Sadly, however, his VR display technique was never used by any Wii games or other commercial products that we know of.
Rewatching his demo earlier this year we wondered why his technique had not taken off. Everyone wanted to try it, but nobody ever did anything big with it.
We were also curious about whether we could implement his technique in the browser using only a webcam. We thought that if that was possible, it would make his technique accessible to everyone and it would open up a whole new world of interactive experiences on the web.

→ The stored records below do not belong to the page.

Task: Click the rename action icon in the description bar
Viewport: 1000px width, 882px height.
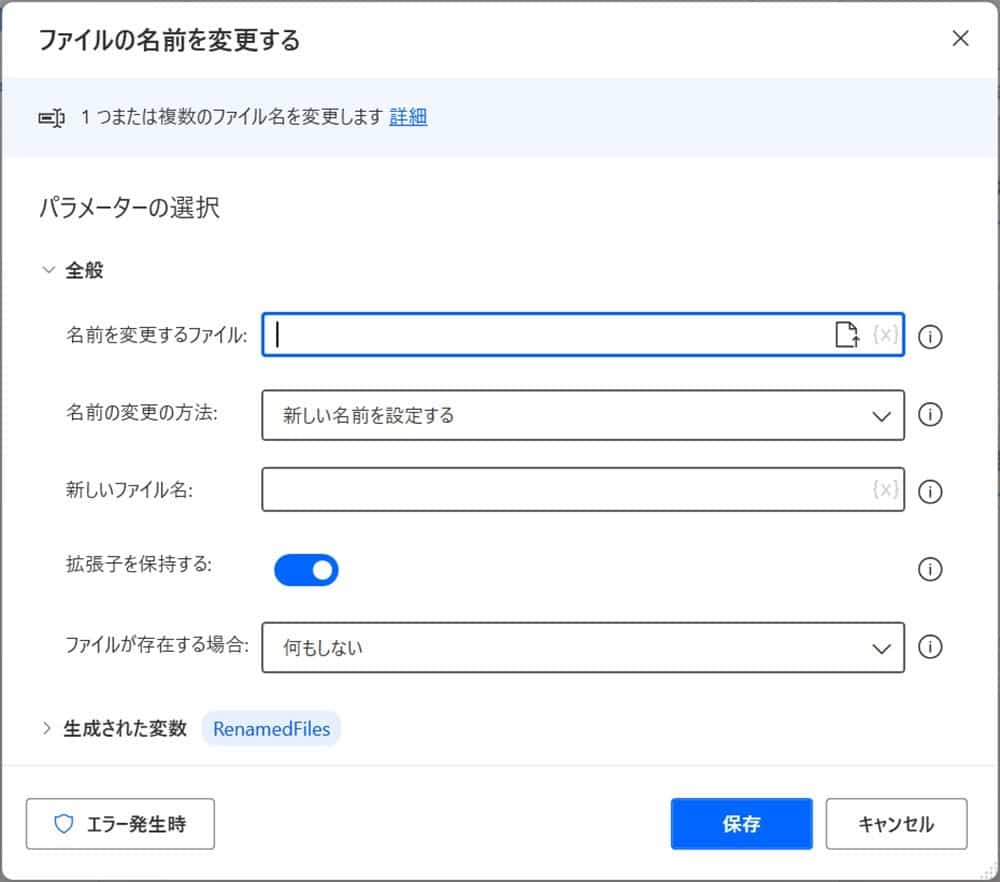Action: click(x=52, y=117)
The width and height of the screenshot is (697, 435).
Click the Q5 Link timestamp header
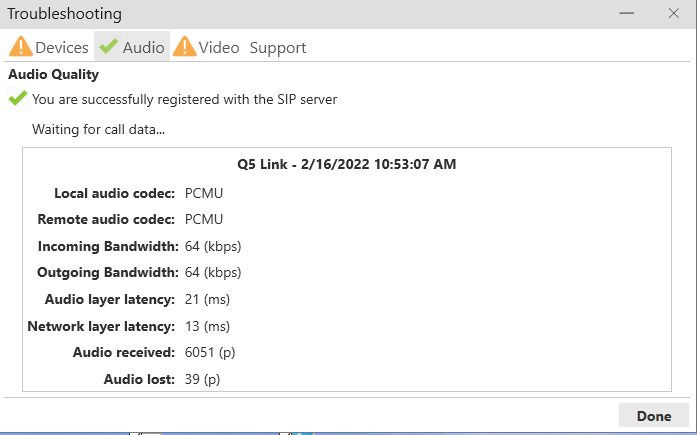(x=346, y=164)
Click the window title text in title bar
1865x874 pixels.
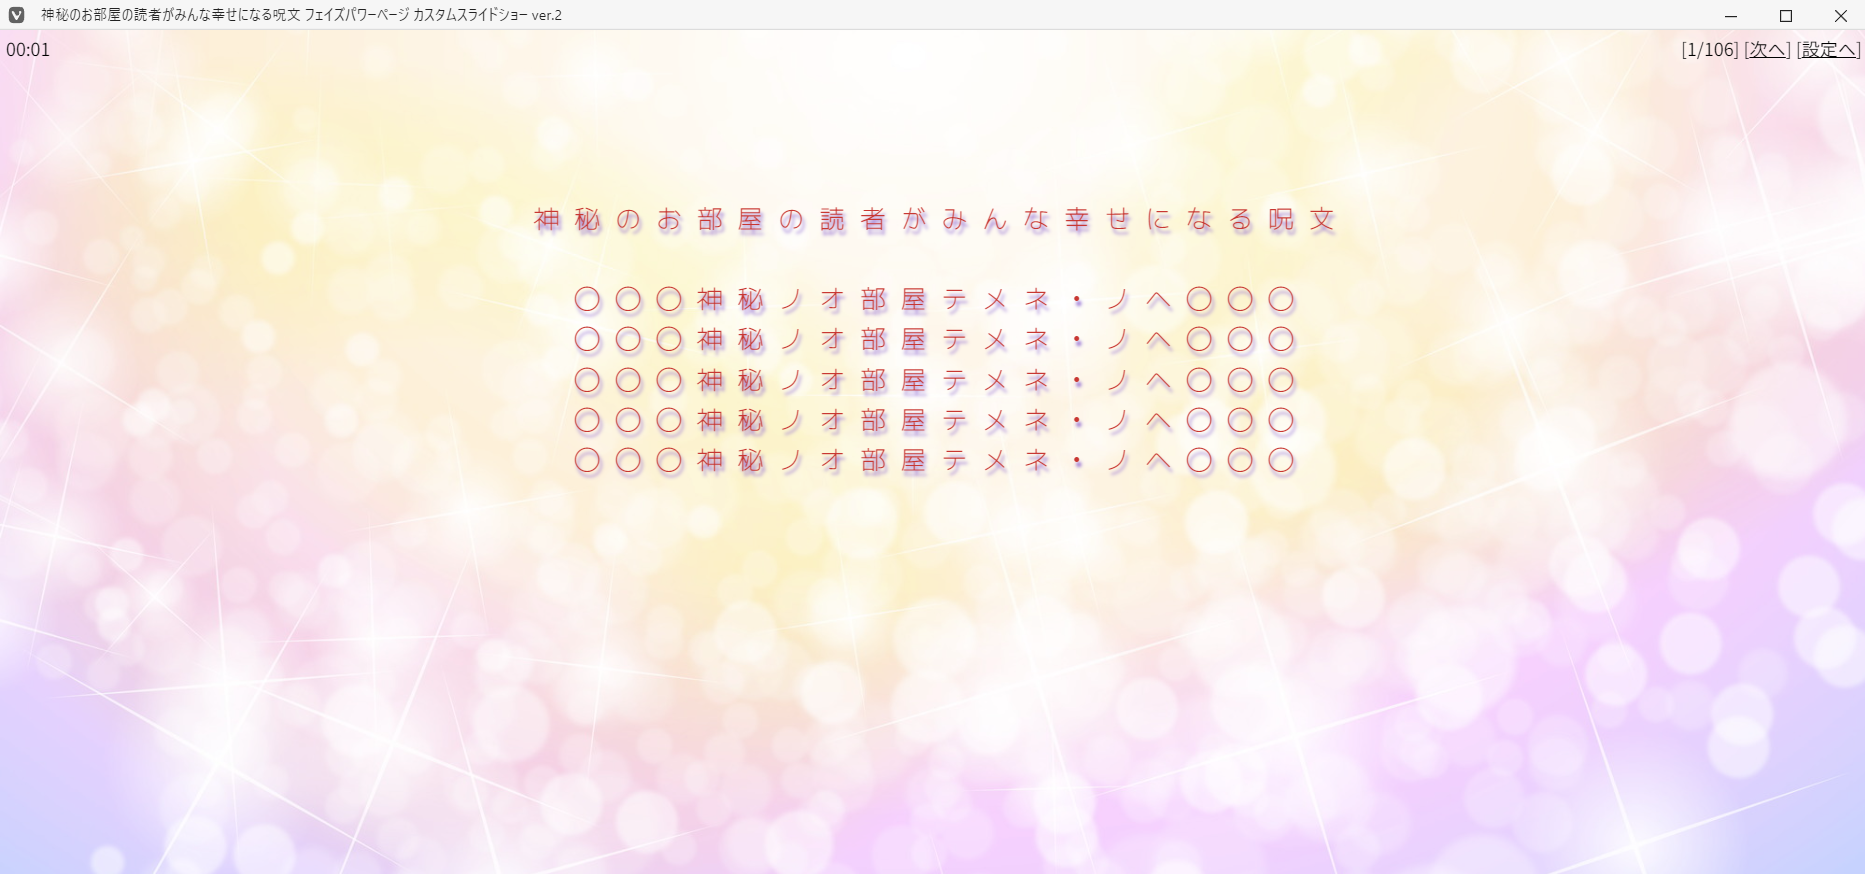click(x=301, y=15)
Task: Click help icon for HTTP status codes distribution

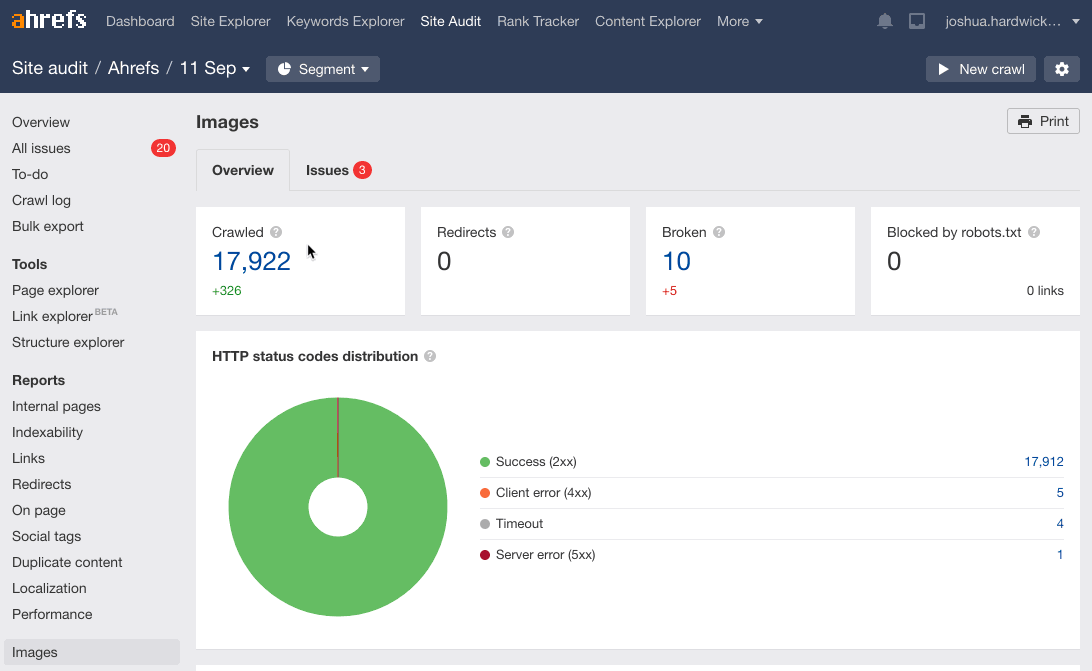Action: [430, 356]
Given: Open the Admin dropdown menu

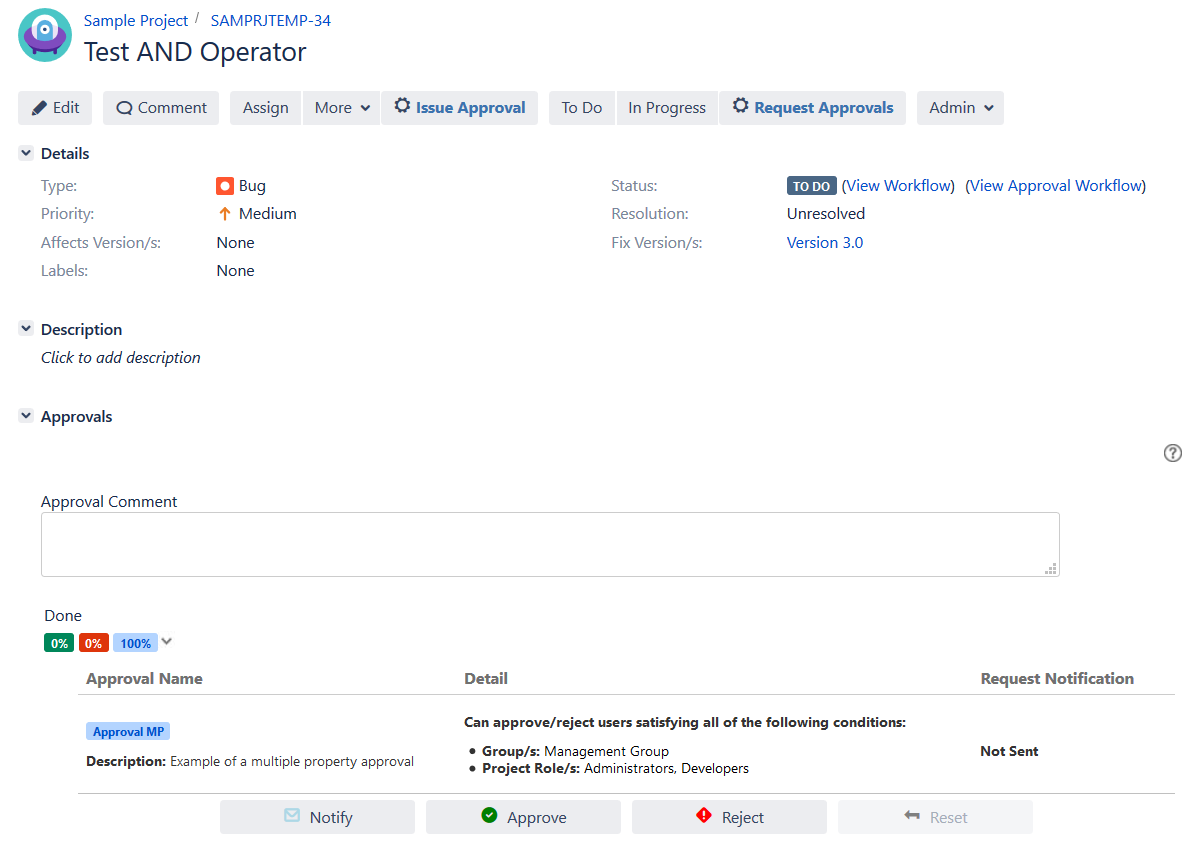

Imagine, for example, opening your favorite brand’s website and being presented with a miniature virtual storefront. You could look at their most popular products as if you were standing on a sidewalk peering into their shop.
That was enough to get us excited, so we got to work on solving this problem.
3D eye tracking with a webcam
The first thing that Johnny Lee’s technique requires is a way to calculate where your eyes are in world space with respect to the camera. In other words, you need a way to accurately say things like “your right eye is 20 centimeters to the right of the camera, 10 centimeters above it, and 50 centimeters in front of it.”
In Johnny’s case, he used the Wii Remote’s infrared camera and the LEDs on the Wii’s Sensor Bar to accurately determine the position of his head. In our case, we wanted to do the same but with a simple webcam.
After researching this problem for a while we came across Google’s MediaPipe Iris library, which is described as follows:
MediaPipe Iris is a ML solution for accurate iris estimation, able to track landmarks involving the iris, pupil and the eye contours using a single RGB camera, in real-time, without the need for specialized hardware. Through use of iris landmarks, the solution is also able to determine the metric distance between the subject and the camera with relative error less than 10%.
This is done by relying on the fact that the horizontal iris diameter of the human eye remains roughly constant at 11.7±0.5 mm across a wide population, along with some simple geometric arguments.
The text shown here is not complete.